__TO-DO LIST__.
**A)** Translate this sentence from the book review into Spanish: "This book smacks you right in the teeth with a reality of children's labour in the pits."
**B)** Copy the part of the book review starting with "LIFE AND DEATH" and going on through "of the mine.".

__TEXT PASSAGE__.

········

LIFE AND DEATH UNDERGROUND IN VICTORIA’S ENGLAND.
by ALAN GALLOP
We know somewhere remotely in our collective memories that kids worked down the mines, and women and ponies worked down the mines. For those of us who are both parents and miners the realisation of just what that meant perhaps doesn’t really impact in the way it should. This book smacks you right in the teeth with a reality of children’s labour in the pits. It doesn’t do this in a sudden impact, it takes you by the hand, almost like Marleys Ghost of Xmas Past and takes you back to then, back to the dark days in the pit villages of Yorkshire, when little girls and boys took their place in the dark, dangerous and unsavoury conditions of the mine.

········

__DATASET EXTRACT__.
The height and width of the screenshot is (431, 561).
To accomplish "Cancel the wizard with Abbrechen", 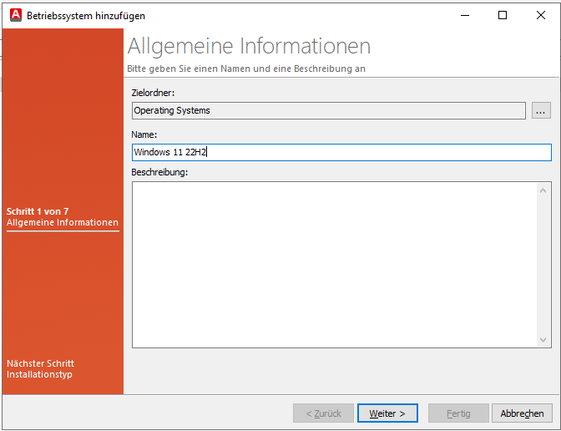I will tap(522, 413).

········

__FINAL RESULTS__.
**A)** Este libro te golpea de lleno en los dientes con una realidad del trabajo infantil en las minas.

**B)**
LIFE AND DEATH UNDERGROUND IN VICTORIA’S ENGLAND.
by ALAN GALLOP
We know somewhere remotely in our collective memories that kids worked down the mines, and women and ponies worked down the mines. For those of us who are both parents and miners the realisation of just what that meant perhaps doesn’t really impact in the way it should. This book smacks you right in the teeth with a reality of children’s labour in the pits. It doesn’t do this in a sudden impact, it takes you by the hand, almost like Marleys Ghost of Xmas Past and takes you back to then, back to the dark days in the pit villages of Yorkshire, when little girls and boys took their place in the dark, dangerous and unsavoury conditions of the mine.